YOUR GOAL :: Copy exactly, and copy only, the lines from the one bearing "Open the Wi-Fi settings icon" through the final line of the records.

DATA FOR THIS TASK ::
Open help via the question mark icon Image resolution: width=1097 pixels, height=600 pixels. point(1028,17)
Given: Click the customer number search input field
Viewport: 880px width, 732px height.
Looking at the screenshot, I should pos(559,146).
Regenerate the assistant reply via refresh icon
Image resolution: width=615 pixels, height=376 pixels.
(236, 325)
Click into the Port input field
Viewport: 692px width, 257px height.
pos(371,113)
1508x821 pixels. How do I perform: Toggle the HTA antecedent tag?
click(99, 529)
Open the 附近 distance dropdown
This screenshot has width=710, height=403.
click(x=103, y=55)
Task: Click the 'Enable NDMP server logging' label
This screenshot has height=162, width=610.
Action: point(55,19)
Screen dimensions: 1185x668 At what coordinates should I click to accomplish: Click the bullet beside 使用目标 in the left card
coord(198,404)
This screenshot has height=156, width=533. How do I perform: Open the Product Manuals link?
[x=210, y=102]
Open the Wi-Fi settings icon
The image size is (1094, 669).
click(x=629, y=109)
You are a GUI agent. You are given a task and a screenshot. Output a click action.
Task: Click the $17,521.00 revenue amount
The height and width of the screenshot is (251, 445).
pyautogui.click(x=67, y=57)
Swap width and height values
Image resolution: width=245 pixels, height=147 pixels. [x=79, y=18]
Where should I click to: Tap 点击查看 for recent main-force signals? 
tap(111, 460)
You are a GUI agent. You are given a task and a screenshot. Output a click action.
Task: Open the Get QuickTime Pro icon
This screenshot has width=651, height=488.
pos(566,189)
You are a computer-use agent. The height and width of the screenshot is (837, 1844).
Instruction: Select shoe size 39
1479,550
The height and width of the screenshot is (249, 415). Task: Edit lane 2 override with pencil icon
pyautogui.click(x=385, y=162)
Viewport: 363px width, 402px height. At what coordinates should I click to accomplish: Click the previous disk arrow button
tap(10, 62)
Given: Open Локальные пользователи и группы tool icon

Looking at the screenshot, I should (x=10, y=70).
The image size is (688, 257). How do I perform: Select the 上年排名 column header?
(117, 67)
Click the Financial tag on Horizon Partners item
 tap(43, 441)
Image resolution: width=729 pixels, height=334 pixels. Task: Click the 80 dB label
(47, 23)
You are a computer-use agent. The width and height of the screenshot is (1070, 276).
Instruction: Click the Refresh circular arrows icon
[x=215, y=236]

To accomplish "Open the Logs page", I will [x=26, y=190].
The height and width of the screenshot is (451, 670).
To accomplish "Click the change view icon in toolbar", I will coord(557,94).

RESULT FOR THIS EXERCISE ::
Open the Wi-Fi settings icon
The image size is (1094, 669).
click(x=629, y=109)
You are a GUI agent. You are given a task and a screenshot. Output a click action.
Task: Click the $17,521.00 revenue amount
The height and width of the screenshot is (251, 445).
pyautogui.click(x=67, y=57)
Swap width and height values
Image resolution: width=245 pixels, height=147 pixels. [x=79, y=18]
Where should I click to: Tap 点击查看 for recent main-force signals? 
tap(111, 460)
You are a GUI agent. You are given a task and a screenshot. Output a click action.
Task: Open the Get QuickTime Pro icon
This screenshot has width=651, height=488.
pos(566,189)
You are a computer-use agent. The height and width of the screenshot is (837, 1844).
Instruction: Select shoe size 39
1479,550
The height and width of the screenshot is (249, 415). Task: Edit lane 2 override with pencil icon
pyautogui.click(x=385, y=162)
Viewport: 363px width, 402px height. At what coordinates should I click to accomplish: Click the previous disk arrow button
tap(10, 62)
Given: Open Локальные пользователи и группы tool icon

Looking at the screenshot, I should (x=10, y=70).
The image size is (688, 257). How do I perform: Select the 上年排名 column header?
(117, 67)
Click the Financial tag on Horizon Partners item
 tap(43, 441)
Image resolution: width=729 pixels, height=334 pixels. Task: Click the 80 dB label
(47, 23)
You are a computer-use agent. The width and height of the screenshot is (1070, 276).
Instruction: Click the Refresh circular arrows icon
[x=215, y=236]

To accomplish "Open the Logs page", I will [x=26, y=190].
The height and width of the screenshot is (451, 670).
To accomplish "Click the change view icon in toolbar", I will coord(557,94).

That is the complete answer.